Westerlands and Crownlands are two countries that trade with each other and no other countries. Assume that Westerlands’ currency is pegged to Crownlands’ currency. Meanwhile, due to inflationary pressures, the central bank of Westerlands wishes to decrease the money supply. Which statement is correct – assume that initially (before conducting the monetary policy), Westerlands central bank does not have to intervene in Foreign Exchange Market:
a. To achieve this, Westerlands’ central bank can decrease money supply and sell its foreign reserves in foreign exchange markets.
b. Since the exchange rate is fixed, Westerlands’ central bank cannot perform this monetary policy.
c. Crownlands’ central bank can decrease its money supply in order to decrease demand for Westerlands’ currency.
d.

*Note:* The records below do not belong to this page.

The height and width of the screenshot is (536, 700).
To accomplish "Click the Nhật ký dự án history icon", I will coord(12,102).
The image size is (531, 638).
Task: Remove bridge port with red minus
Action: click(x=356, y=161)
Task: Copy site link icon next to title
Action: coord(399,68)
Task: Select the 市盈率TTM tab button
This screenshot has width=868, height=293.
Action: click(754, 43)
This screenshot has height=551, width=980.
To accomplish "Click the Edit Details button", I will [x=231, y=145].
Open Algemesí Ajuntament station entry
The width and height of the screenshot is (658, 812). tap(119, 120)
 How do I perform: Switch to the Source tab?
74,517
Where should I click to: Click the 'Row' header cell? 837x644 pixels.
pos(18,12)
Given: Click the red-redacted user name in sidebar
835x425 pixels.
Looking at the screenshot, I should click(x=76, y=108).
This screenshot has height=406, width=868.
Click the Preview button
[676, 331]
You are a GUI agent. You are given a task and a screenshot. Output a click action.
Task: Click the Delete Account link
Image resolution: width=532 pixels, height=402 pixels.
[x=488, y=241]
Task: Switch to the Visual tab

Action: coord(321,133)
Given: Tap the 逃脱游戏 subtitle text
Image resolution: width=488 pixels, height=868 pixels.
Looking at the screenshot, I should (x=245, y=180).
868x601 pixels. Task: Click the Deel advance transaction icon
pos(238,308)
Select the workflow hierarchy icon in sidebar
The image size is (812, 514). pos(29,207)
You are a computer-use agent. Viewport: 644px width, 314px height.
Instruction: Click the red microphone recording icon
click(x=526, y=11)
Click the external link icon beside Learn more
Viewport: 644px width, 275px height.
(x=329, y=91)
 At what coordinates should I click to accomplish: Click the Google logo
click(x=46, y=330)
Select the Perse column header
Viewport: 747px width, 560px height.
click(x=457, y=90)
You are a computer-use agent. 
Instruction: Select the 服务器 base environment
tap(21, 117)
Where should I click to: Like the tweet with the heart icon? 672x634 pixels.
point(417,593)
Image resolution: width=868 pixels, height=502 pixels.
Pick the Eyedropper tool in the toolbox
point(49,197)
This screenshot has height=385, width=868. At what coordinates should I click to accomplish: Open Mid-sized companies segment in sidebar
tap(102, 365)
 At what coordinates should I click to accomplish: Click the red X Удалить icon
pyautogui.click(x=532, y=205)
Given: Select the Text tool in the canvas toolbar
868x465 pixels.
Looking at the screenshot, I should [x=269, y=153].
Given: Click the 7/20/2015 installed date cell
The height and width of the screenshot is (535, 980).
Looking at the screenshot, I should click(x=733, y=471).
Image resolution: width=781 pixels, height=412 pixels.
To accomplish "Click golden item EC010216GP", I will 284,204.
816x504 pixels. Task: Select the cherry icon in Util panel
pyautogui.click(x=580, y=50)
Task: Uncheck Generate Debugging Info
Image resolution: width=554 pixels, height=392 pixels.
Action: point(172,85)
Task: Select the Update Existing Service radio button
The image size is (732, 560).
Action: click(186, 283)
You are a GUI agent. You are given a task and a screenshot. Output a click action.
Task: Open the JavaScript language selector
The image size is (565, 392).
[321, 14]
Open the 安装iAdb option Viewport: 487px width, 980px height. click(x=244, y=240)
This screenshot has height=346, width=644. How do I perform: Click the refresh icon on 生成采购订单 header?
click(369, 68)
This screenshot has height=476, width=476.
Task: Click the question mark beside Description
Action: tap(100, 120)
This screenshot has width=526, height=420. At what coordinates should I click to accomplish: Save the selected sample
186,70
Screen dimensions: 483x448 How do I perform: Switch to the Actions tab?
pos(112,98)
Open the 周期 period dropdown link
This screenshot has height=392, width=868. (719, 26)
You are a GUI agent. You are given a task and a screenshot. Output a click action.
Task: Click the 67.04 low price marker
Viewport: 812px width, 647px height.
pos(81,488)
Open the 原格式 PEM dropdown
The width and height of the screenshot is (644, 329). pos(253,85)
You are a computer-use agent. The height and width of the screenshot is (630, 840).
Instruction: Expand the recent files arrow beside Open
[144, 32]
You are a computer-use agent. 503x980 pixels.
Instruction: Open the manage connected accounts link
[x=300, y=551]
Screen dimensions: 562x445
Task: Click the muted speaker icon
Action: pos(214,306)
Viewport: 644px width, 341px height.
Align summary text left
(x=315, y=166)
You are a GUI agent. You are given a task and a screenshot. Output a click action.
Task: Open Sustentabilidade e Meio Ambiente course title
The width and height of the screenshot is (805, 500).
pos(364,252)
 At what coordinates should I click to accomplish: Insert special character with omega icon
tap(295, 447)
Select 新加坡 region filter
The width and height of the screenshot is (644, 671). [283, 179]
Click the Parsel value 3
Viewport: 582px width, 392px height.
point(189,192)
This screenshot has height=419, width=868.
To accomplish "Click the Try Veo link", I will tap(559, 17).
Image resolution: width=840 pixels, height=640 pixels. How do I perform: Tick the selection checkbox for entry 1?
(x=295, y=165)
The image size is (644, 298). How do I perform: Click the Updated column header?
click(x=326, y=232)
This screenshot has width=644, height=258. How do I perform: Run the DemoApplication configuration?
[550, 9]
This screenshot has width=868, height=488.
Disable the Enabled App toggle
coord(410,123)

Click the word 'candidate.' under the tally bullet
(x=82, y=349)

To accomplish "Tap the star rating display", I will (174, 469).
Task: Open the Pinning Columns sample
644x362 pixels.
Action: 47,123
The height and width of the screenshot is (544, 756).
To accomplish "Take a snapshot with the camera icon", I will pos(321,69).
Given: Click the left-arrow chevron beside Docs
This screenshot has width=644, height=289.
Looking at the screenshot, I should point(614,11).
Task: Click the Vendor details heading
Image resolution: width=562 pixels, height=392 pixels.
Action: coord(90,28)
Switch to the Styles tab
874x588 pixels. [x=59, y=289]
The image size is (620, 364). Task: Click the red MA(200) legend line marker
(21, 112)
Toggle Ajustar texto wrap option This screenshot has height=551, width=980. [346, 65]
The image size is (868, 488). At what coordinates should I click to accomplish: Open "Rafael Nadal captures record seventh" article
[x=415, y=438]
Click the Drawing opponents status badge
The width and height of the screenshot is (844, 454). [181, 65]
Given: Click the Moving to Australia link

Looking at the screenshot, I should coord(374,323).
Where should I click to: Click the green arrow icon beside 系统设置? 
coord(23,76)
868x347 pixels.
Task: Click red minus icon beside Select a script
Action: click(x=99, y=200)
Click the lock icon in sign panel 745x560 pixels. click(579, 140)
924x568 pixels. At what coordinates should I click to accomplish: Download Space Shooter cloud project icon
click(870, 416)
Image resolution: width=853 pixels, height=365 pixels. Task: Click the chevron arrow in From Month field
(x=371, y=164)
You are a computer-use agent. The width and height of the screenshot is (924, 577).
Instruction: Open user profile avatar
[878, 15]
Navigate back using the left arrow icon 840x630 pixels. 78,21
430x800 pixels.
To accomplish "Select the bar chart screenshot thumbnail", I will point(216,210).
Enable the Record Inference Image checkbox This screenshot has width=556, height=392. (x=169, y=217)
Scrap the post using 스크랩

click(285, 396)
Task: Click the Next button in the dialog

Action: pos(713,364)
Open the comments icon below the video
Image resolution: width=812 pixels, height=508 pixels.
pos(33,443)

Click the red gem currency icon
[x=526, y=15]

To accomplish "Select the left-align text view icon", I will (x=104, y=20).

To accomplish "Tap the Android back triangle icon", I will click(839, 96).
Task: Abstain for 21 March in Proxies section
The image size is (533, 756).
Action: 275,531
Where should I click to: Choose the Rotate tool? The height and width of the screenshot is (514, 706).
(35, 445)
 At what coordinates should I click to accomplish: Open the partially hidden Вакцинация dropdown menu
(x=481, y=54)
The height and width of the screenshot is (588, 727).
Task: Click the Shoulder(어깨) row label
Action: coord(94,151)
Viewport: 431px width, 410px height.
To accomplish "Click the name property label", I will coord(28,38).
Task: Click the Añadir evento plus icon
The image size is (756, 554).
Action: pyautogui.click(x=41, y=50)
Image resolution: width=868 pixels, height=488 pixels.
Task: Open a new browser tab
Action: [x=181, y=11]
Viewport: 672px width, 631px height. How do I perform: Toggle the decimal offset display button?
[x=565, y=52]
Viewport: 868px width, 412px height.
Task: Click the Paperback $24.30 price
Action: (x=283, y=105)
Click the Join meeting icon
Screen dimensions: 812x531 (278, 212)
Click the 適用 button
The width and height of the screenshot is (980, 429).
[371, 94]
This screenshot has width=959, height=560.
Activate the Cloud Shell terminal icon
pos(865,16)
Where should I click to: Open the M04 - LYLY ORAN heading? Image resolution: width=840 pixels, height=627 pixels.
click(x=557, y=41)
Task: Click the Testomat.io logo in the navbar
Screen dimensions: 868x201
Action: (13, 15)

None of the above.

Respuesta :

Answer:eat some nice food

Explanation:

Its good for ur health

The question is about the supply of money

Westerland's Central Bank can decrease the money supply and it can sell its foreign reserves in foreign exchange markets. In this way Westerland's Central Bank can decrease the money supply and selling its foreign reserves, which can help  Westerland in handling an inflationary pressure.

Therefore the correct answer to the given question is A. To achieve this, Westerlands' central bank can decrease money supply and sell its foreign reserves in foreign exchange markets.